Many appointees quietly believe the General is already too deeply rooted within the grassroots and party machinery, thereby giving him a major strategic advantage in any future internal contest. Consequently, some of these younger political power centers may also feel pressured to remain publicly visible and politically relevant in order not to become overshadowed before the internal race even begins.
However, there is an important distinction people must honestly acknowledge. Johnson Asiedu Nketia is not a political appointee serving simultaneously in cabinet while managing party affairs.
He operates largely within the party structure itself. Therefore, if others believe he enjoys some institutional advantage, then the solution cannot be to indirectly convert government appointments into campaign machinery while still serving under President Mahama.
The truth is that when you build a cabinet or leadership structure filled with individuals of almost similar age groups, similar political exposure, similar visibility, and equal presidential ambitions, rivalry naturally begins developing beneath the surface.
Quiet camps emerge.
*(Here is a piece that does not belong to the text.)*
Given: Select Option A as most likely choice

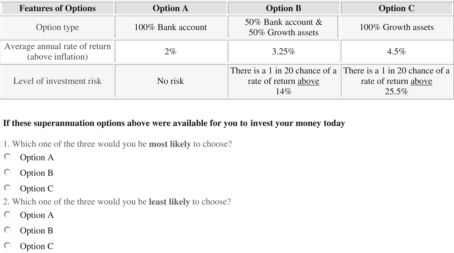Looking at the screenshot, I should pyautogui.click(x=8, y=157).
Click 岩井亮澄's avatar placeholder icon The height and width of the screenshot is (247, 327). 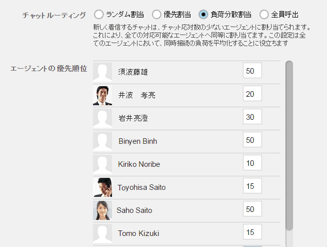103,118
Strategic calculations begin. Everybody starts measuring one another politically. Each person silently begins thinking, “If Mahama became president, why not me too?” From there, entitlement, competition, internal tensions, and subtle undermining naturally begin taking root. Eventually, governance itself starts becoming secondary to future positioning.
I remember something someone once quietly told me during an MP primaries campaign. He said, “Manaseh, politics among highly educated and ambitious people is not easy because everybody believes they deserve something greater tomorrow.”
That statement has remained with me ever since because it perfectly captures much of what is quietly unfolding today within the NDC.
Meanwhile, many ordinary grassroots supporters of the party are becoming increasingly aggrieved and frustrated. Several loyal party faithful who sacrificed enormously for the NDC still find themselves with no jobs, and without any meaningful sense of hope, while some appointees appear more focused on branding themselves politically for the future.
Some have become inaccessible and arrogant. Others are busily trying to satisfy everybody around them because of their future ambitions. In the end, the ordinary party grassroots feel abandoned, neglected, and politically used. That is the sad truth!
This is precisely why President Mahama must act early if he truly cares about both his government and the future stability of the NDC after 2029. This issue is no longer only about ministerial performance or policy delivery. Rather, it is fundamentally about political discipline, internal stability, and cohesion within government itself.
A government cannot move effectively when sections within it are quietly competing against one another for future control of the party.
President Mahama, therefore, needs a serious cabinet reshuffle sooner rather than later, not merely to address performance concerns but to restore discipline, reduce factional tensions, rebalance influence centers, and refocus government appointees on governance instead of succession politics.
In fact, part of the political solution may even involve bringing back some experienced old party figures who no longer possess burning presidential ambitions but still carry institutional memory, maturity, and stabilising influence.
Sometimes political balance is not achieved through youthful ambition alone but through a careful mixture of ambition, restraint, loyalty, and experience.
The NDC presently stands at a delicate political crossroads. If these internal cracks are ignored for too long, they may eventually harden into deeply entrenched factions capable of weakening both the government and the future electoral stability of the party itself.
The warning signs are already visible. The only question now is whether the leadership will confront them early enough before they fully rupture into the open.